Research Projects

Solar-to-chemical energy conversion (photocatalysis) is a sustainable method for preparing value-added chemicals. Photocatalysts can access redox potentials corresponding to the energy associated with the solar spectrum, but their energetics are limited by their band gap and light excitation energy. About 93% of the solar spectrum is composed of visible and NIR light, which means photocatalysts can absorb a maximum energy of 3.1 eV (400 nm) and access the corresponding redox level. However, many reactions have higher reduction potentials than this maximum attainable redox level, forcing scientists to use UV light for photochemical reactions.
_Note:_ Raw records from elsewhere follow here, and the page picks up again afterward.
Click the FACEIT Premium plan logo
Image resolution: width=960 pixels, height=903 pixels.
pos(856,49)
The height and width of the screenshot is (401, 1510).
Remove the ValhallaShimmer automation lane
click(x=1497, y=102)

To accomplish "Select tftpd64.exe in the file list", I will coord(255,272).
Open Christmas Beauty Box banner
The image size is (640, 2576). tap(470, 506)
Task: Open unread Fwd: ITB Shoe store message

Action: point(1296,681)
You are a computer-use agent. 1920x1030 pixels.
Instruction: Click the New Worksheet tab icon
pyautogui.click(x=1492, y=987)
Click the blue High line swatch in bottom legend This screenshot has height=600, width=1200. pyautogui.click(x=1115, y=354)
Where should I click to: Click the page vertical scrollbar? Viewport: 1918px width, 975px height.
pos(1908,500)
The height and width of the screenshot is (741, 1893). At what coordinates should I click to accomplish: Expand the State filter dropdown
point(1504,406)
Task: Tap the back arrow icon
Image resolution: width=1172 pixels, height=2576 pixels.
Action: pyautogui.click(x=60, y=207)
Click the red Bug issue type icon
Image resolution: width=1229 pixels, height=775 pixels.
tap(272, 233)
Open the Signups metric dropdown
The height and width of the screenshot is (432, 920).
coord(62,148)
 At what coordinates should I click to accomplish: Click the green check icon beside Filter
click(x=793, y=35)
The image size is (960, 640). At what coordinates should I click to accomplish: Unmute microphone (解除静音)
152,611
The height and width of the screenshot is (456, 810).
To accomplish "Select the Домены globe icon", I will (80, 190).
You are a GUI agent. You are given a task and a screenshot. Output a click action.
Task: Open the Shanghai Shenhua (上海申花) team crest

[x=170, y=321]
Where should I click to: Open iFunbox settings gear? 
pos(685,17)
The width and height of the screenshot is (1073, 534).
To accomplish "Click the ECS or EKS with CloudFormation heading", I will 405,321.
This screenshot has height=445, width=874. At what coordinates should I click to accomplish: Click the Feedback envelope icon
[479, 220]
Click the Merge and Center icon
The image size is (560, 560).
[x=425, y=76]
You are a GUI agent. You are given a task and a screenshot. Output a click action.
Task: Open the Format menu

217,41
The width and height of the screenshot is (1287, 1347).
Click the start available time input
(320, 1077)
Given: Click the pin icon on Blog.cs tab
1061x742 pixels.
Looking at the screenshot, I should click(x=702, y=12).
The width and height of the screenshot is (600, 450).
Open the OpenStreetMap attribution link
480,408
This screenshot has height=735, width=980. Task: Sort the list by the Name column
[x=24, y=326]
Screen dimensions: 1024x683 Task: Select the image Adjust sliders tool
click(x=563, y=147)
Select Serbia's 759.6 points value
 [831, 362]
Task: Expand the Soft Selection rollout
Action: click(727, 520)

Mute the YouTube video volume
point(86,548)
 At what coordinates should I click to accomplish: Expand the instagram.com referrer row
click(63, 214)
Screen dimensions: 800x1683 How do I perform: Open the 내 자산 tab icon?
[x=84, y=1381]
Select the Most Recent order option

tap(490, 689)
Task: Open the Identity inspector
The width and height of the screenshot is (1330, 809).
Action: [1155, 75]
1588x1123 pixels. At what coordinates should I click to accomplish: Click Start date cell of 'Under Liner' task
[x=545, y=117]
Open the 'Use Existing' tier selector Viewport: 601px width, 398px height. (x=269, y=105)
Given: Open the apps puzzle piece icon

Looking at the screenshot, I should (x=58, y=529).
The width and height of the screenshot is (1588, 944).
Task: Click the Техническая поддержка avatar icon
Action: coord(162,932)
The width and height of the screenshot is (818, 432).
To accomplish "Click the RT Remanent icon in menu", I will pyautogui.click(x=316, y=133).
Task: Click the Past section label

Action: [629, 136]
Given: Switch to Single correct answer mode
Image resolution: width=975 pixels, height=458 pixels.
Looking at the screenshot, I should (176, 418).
The proposed proposal aims to access higher redox levels in photocatalysts using visible or NIR light. The choice of photocatalysts will be semiconductor nanoparticles or quantum dots (QDs) due to their excellent photostability and size-dependent optical and redox properties. The use of triplet-triplet annihilation (TTA) process in photocatalysis will ensure access to redox states unimaginable in QD photocatalysts using visible-light. Electrochemically modifying QD photocatalysts will also allow access to energy levels above the band gap. Electrochemical replenishment of the valance band of a continuously irradiated photocatalyst will ensure population-inversion in the conduction band, populating energy levels above the conduction band minima. The hypothesis will be tested in standard reactions catalyzed under UV light with wide-band photocatalysts. Success will ensure the replacement of UV light with visible/NIR light in photocatalysis. The idea of 'photocatalysis beyond the bandgap' will enhance product yield and selectivity of complicated reactions like CO2, N2, and NO3- reductions.